Holiday in St. Tropez is a 1964 West German comedy film directed by Ernst Hofbauer and starring Vivi Bach, Ann Smyrner, and Rudolf Prack.

==Plot==
Carlos Fonti and his wife Marisa are in the midst of constructing their hotel, St. Tropez, on the Adriatic coast when their workforce abruptly quits to seek employment as guest workers in Germany. This leaves the hotel only partially completed just before the start of the season, much to Carlos's dismay, especially since his niece, Vivi Sörensen, is already advertising for guests as a co-owner of the hotel from back home. Vivi rushes to the hotel and attempts to cancel bookings, but her efforts are in vain as a tour group led by Theo Reich is already en route to the Adriatic. Among the eclectic mix of guests are a governess with her six charges, journalist Michaela, Philipp Kussmaul with his two unruly children, and his wife Friedericke, who is bedridden with measles but plans to join later.

Upon arrival, the stranded vacationers are at a loss for what to do, so they decide to set up camp in the hotel garden. Their numbers swell when Carola Engelhard, who had originally planned to vacation with her parents but ran away due to their change of plans, joins them under the guise of a homeless girl named Brigitte. Meanwhile, Carola's friend Heidi Kirschmann, hoping to snag a wealthy suitor, arrives in a luxurious convertible. As the guests settle in, relationships form and entangle: Vivi connects with Ricky, Michaela with Tommy, and Carola's antics draw the attention of her parents, who ultimately spend their vacation days in a tent near the hotel.

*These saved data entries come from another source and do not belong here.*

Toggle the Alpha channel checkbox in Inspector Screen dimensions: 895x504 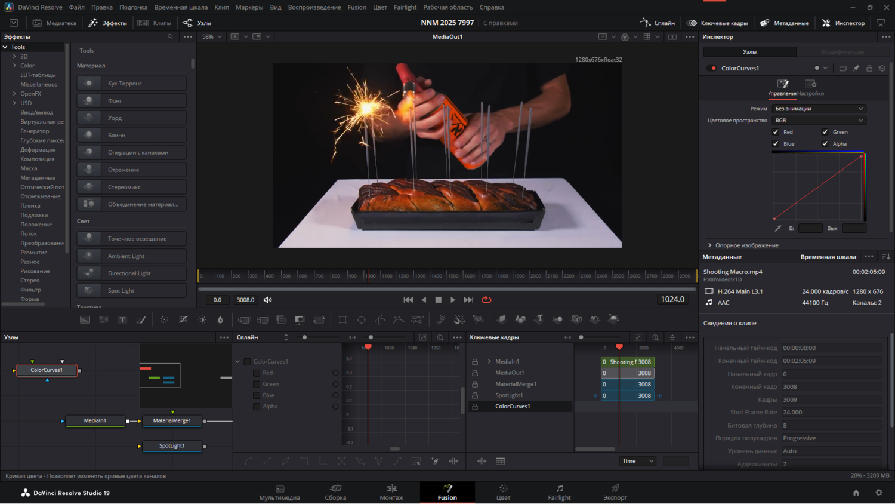pyautogui.click(x=825, y=143)
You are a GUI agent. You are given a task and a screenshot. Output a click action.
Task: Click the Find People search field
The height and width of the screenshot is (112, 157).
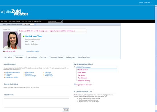[x=54, y=21]
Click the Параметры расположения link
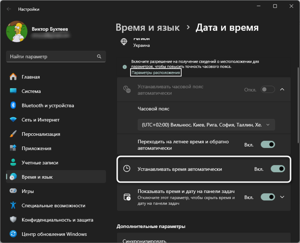Screen dimensions: 300x243 tap(156, 72)
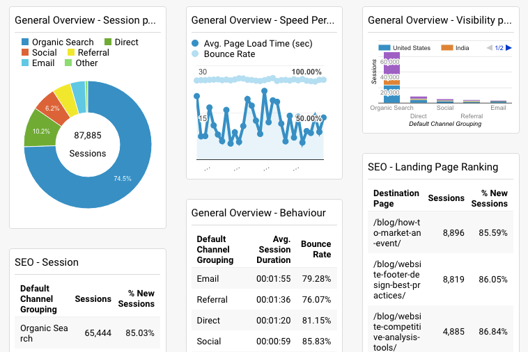Toggle Avg. Page Load Time series legend
The height and width of the screenshot is (352, 528).
(x=196, y=43)
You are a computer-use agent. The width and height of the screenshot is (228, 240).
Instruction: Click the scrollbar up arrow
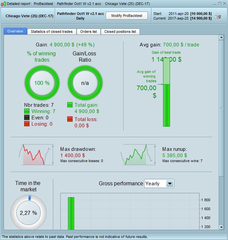pos(221,37)
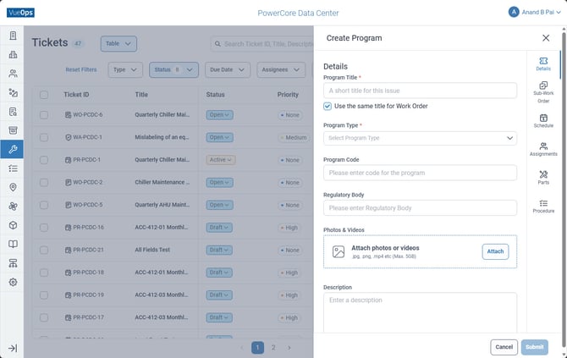Click the Cancel button

pos(504,347)
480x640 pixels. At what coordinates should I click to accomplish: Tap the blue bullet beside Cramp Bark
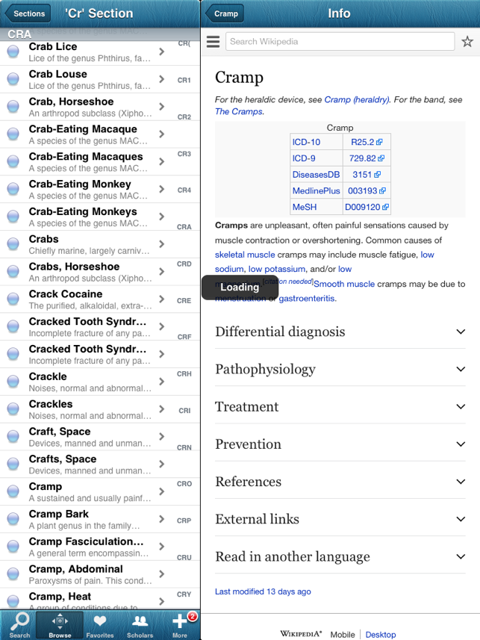click(x=13, y=520)
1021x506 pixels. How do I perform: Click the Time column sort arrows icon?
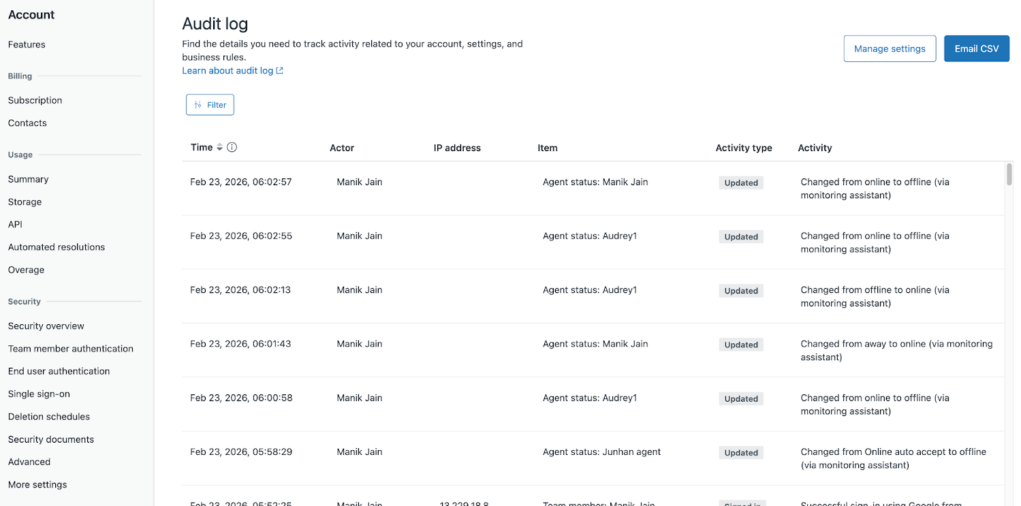(x=219, y=148)
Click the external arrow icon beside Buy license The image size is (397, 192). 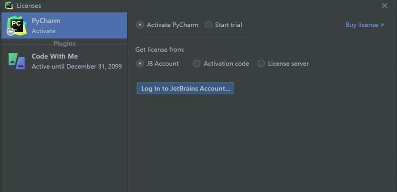(x=382, y=25)
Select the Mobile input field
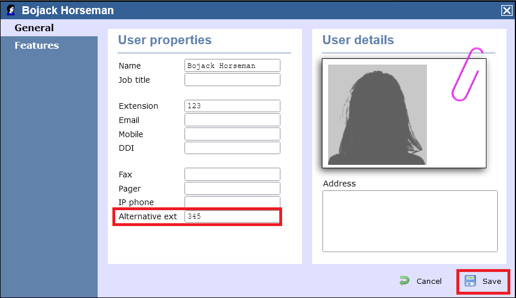Image resolution: width=516 pixels, height=298 pixels. pos(232,134)
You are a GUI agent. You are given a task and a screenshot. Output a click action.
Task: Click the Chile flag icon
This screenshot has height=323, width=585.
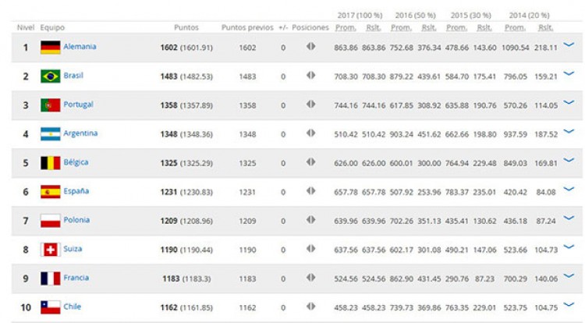(50, 307)
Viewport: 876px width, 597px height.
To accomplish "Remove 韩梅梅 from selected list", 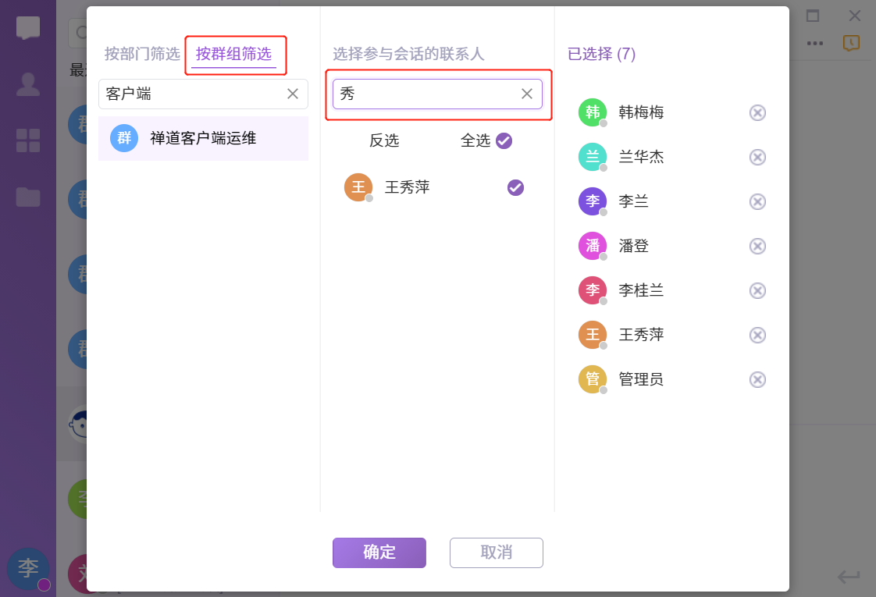I will pos(757,112).
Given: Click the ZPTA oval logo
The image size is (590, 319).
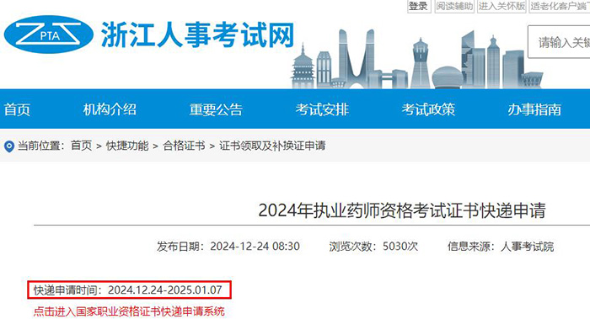Looking at the screenshot, I should [49, 35].
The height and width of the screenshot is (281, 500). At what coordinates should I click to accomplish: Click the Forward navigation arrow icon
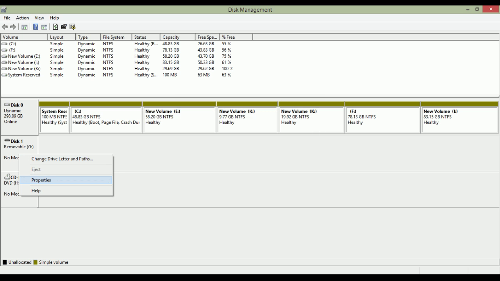(x=13, y=27)
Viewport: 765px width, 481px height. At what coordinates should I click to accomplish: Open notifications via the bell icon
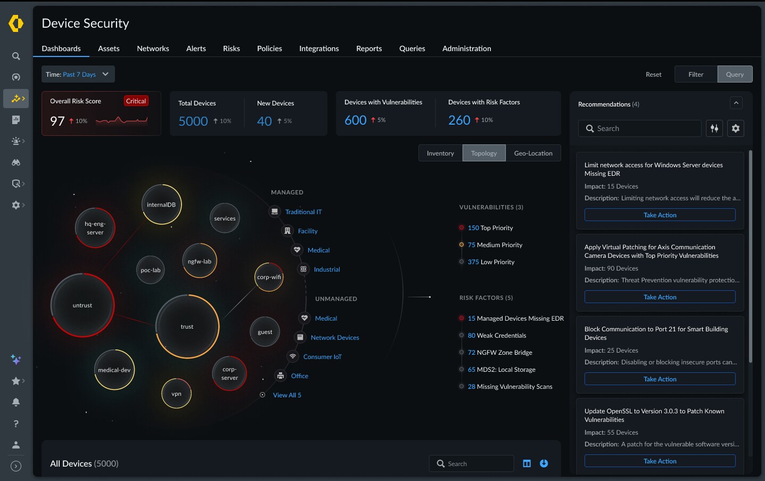[x=16, y=402]
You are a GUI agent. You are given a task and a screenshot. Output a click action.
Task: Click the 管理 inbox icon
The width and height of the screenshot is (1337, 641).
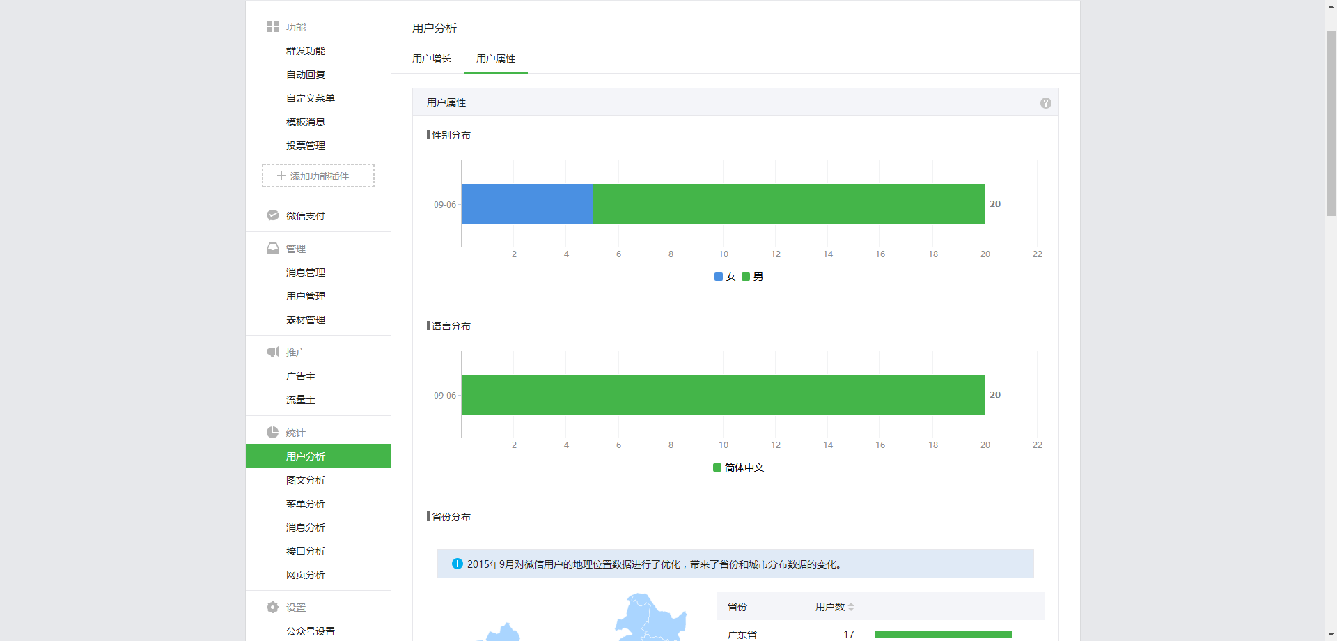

Amidst misunderstandings and romantic entanglements, the vacationers find resolution and joy. Carola reconciles with her parents, Heidi finds companionship with Theo Reich, and Vivi and Ricky become engaged. Eventually, all the guests depart, leaving behind a tale of unexpected connections and newfound happiness.

== Bibliography ==
- Hobsch, Manfred (1998). "Liebe, Tanz und 1000 Schlagerfilme: ein illustriertes Lexikon – mit allen Kinohits des deutschen Schlagerfilms von 1930 bis heute"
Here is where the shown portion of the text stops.